━━ Listed entries ━━
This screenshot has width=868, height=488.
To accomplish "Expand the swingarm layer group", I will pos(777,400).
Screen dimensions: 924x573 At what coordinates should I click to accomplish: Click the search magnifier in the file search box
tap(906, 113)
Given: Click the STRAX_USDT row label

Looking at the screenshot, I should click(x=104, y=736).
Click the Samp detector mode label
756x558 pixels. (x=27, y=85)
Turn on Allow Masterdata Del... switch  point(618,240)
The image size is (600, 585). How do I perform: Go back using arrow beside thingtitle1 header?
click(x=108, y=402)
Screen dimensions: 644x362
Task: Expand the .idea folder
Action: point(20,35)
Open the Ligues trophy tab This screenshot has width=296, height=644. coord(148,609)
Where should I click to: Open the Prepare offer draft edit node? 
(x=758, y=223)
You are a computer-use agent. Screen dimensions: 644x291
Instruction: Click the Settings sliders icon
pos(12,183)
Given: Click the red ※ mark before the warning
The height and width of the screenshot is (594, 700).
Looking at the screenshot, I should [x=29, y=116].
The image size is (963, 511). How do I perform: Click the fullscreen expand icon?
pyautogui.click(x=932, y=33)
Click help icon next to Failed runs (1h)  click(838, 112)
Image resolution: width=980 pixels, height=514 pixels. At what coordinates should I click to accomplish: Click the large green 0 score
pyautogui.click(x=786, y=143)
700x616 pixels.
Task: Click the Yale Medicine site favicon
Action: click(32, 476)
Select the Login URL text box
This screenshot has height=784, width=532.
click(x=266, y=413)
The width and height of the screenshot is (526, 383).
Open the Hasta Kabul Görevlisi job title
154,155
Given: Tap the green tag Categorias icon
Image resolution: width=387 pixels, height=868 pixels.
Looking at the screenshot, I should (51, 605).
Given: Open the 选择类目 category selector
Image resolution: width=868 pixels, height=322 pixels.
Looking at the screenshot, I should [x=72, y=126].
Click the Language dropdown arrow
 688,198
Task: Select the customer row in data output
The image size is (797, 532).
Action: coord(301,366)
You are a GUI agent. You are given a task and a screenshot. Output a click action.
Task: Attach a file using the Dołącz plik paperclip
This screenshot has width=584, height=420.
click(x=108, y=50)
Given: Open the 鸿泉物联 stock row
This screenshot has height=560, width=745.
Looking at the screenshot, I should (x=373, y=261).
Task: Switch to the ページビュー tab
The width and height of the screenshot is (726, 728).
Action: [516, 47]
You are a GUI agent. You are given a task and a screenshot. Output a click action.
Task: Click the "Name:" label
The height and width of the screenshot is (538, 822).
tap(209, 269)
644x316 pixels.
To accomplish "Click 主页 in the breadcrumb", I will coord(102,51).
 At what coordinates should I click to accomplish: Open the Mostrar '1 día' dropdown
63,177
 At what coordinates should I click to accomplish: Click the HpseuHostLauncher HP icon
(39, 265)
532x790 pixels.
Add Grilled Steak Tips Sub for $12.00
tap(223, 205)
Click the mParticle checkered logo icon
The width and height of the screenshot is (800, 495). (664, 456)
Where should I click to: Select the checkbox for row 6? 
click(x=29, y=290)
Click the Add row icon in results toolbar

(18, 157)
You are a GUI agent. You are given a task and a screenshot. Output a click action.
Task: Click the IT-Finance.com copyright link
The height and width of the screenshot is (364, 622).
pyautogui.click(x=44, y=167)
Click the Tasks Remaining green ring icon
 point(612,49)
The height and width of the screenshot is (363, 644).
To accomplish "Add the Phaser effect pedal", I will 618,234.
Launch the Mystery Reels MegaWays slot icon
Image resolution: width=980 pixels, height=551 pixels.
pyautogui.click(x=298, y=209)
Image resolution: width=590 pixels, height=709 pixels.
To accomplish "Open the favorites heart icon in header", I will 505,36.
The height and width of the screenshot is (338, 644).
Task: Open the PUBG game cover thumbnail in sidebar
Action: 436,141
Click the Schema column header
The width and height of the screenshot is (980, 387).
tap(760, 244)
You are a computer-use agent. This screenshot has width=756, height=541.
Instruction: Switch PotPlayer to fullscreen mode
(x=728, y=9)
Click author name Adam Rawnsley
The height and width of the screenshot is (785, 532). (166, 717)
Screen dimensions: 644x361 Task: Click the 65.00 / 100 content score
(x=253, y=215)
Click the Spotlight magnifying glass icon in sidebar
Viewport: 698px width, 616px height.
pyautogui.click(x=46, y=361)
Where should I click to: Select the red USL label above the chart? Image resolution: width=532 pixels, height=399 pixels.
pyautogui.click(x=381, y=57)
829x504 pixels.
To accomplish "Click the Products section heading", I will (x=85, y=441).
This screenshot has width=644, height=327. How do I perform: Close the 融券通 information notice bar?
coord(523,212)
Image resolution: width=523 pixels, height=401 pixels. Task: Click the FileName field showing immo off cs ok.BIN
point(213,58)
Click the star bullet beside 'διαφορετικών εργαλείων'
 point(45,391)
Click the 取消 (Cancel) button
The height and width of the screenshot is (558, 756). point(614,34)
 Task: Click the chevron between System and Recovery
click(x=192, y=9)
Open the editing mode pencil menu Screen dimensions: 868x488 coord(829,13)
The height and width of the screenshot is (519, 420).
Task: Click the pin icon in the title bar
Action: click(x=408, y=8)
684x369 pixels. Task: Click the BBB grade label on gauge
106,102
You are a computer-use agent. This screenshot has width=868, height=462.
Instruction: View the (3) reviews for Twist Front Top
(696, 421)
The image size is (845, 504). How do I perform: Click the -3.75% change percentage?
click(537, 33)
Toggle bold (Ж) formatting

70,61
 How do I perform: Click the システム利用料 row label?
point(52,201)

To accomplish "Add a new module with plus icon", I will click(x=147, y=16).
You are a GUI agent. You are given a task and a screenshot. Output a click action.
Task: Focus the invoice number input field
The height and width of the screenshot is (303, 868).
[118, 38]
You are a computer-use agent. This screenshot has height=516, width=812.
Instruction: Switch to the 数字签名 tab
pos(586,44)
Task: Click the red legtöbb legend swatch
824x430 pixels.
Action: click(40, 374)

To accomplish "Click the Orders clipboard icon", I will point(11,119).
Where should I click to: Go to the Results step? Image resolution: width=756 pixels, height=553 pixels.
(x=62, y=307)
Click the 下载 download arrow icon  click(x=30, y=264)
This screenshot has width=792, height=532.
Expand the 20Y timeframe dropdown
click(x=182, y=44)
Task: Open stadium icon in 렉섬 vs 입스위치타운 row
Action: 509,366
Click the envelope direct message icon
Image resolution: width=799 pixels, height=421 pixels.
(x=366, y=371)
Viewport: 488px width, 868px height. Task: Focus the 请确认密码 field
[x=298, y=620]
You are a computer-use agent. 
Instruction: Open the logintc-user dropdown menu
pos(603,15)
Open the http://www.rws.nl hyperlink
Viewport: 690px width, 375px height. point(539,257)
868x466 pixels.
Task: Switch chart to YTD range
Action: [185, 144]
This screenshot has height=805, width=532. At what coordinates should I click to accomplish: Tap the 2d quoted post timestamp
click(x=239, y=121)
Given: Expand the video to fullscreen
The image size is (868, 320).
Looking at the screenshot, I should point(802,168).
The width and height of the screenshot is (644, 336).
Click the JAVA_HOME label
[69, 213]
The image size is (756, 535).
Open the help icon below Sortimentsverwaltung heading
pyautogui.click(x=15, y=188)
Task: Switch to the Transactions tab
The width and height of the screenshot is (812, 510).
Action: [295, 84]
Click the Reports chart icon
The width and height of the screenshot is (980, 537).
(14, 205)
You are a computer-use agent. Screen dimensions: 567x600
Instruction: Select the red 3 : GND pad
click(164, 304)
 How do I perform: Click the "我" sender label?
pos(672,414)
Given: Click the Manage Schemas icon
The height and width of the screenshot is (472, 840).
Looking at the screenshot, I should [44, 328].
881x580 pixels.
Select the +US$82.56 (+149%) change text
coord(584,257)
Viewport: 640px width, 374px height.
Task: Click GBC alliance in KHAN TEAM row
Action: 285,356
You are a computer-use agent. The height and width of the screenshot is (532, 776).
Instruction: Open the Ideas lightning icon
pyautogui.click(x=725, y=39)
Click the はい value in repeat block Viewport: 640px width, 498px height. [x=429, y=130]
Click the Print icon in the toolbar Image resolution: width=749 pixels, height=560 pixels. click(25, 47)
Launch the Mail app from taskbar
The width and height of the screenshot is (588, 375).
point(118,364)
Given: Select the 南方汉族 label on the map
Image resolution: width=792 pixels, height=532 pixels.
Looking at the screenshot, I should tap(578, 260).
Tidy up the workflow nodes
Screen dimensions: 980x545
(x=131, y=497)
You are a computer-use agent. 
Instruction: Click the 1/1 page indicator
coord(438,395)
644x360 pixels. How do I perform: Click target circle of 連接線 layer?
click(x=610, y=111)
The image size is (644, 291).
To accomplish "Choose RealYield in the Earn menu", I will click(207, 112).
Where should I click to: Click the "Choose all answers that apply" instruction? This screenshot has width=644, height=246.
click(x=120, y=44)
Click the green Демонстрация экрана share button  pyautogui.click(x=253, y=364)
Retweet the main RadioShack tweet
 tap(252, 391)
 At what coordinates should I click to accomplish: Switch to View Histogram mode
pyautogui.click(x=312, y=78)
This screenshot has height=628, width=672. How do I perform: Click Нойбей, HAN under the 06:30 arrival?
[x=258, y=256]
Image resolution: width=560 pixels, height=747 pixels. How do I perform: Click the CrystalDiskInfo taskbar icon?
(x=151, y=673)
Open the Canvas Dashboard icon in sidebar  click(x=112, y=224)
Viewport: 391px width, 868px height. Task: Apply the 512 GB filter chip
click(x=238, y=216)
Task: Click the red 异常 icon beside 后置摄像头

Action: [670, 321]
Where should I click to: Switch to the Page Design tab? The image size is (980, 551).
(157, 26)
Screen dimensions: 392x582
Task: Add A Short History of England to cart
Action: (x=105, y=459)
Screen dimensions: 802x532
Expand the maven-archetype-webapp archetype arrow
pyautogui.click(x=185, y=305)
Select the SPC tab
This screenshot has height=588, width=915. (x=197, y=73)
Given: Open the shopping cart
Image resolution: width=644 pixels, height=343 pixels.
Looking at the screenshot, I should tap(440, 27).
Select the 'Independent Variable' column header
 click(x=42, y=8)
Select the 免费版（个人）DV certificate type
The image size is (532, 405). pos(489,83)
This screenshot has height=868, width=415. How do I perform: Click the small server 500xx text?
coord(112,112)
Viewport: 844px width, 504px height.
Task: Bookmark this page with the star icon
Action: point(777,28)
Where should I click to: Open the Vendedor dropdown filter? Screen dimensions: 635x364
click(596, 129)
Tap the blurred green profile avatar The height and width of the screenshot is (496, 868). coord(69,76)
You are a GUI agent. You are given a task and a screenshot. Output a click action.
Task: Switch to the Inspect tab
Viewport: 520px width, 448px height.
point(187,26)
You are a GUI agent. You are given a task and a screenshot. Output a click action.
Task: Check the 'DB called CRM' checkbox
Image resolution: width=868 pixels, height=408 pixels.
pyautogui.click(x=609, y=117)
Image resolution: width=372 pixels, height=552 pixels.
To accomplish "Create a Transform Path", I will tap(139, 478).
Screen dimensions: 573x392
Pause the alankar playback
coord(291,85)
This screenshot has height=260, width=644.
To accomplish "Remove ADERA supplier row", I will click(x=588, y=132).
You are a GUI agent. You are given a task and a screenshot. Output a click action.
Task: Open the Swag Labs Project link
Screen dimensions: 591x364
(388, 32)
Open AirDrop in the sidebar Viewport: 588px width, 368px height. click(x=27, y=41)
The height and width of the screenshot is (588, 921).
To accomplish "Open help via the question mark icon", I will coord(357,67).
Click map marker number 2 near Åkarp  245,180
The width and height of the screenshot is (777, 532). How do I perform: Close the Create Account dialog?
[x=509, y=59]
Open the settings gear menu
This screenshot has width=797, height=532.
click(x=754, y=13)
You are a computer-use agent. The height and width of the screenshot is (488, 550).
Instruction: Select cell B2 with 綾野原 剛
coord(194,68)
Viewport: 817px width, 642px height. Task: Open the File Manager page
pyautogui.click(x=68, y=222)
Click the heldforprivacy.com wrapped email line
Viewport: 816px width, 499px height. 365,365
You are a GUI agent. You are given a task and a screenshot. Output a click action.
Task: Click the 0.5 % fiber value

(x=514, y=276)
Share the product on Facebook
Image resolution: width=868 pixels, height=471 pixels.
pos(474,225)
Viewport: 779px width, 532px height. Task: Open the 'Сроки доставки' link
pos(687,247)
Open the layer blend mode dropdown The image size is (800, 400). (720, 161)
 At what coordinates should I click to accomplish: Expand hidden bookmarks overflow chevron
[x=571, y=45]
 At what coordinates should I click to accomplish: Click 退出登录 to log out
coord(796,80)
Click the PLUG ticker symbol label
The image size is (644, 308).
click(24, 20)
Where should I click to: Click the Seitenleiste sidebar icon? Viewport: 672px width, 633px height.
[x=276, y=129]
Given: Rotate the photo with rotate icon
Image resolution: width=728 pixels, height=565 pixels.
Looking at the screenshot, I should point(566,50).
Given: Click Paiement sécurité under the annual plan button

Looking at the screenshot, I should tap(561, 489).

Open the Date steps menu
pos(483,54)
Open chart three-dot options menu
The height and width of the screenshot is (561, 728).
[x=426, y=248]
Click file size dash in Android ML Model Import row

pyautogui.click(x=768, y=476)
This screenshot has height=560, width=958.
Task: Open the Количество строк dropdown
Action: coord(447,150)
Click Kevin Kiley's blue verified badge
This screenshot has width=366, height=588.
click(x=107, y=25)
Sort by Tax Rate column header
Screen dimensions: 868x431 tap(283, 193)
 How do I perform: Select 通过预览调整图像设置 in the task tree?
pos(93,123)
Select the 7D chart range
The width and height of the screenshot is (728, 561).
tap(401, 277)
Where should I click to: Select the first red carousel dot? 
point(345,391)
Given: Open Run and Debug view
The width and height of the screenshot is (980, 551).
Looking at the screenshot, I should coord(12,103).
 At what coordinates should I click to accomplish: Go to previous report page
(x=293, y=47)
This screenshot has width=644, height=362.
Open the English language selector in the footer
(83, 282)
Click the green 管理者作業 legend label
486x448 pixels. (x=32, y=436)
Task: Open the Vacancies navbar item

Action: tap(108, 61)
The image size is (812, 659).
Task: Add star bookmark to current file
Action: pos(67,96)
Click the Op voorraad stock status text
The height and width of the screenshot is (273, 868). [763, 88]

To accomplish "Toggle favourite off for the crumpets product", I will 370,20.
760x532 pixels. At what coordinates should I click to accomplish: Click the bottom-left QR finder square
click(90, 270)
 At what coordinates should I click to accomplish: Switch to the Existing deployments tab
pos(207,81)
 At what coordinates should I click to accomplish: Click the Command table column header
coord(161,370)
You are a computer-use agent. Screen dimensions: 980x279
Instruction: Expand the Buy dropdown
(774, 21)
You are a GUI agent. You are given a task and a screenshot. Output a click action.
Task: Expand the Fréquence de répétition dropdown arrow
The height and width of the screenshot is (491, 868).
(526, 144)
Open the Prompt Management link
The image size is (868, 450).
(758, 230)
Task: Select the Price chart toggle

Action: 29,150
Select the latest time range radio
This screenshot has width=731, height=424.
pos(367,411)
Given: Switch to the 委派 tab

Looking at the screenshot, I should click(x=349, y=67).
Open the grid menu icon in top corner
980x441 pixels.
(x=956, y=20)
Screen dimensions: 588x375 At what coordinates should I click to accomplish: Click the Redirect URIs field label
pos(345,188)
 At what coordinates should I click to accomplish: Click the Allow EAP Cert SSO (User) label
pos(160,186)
━━━
→ Exercise prompt
The exercise is to copy out every line above that has the word "computer" in it.

→ Your solution
You are a computer-use agent. Screen dimensions: 644x291
You are a computer-use agent. This screenshot has width=756, height=541.
You are a computer-use agent. This screenshot has width=868, height=462.
You are a computer-use agent. This screenshot has height=516, width=812.
You are a computer-use agent. 
You are a computer-use agent. Screen dimensions: 567x600
You are a computer-use agent. The height and width of the screenshot is (532, 776).
You are a computer-use agent. 
You are a computer-use agent. The height and width of the screenshot is (488, 550).
You are a computer-use agent. Screen dimensions: 980x279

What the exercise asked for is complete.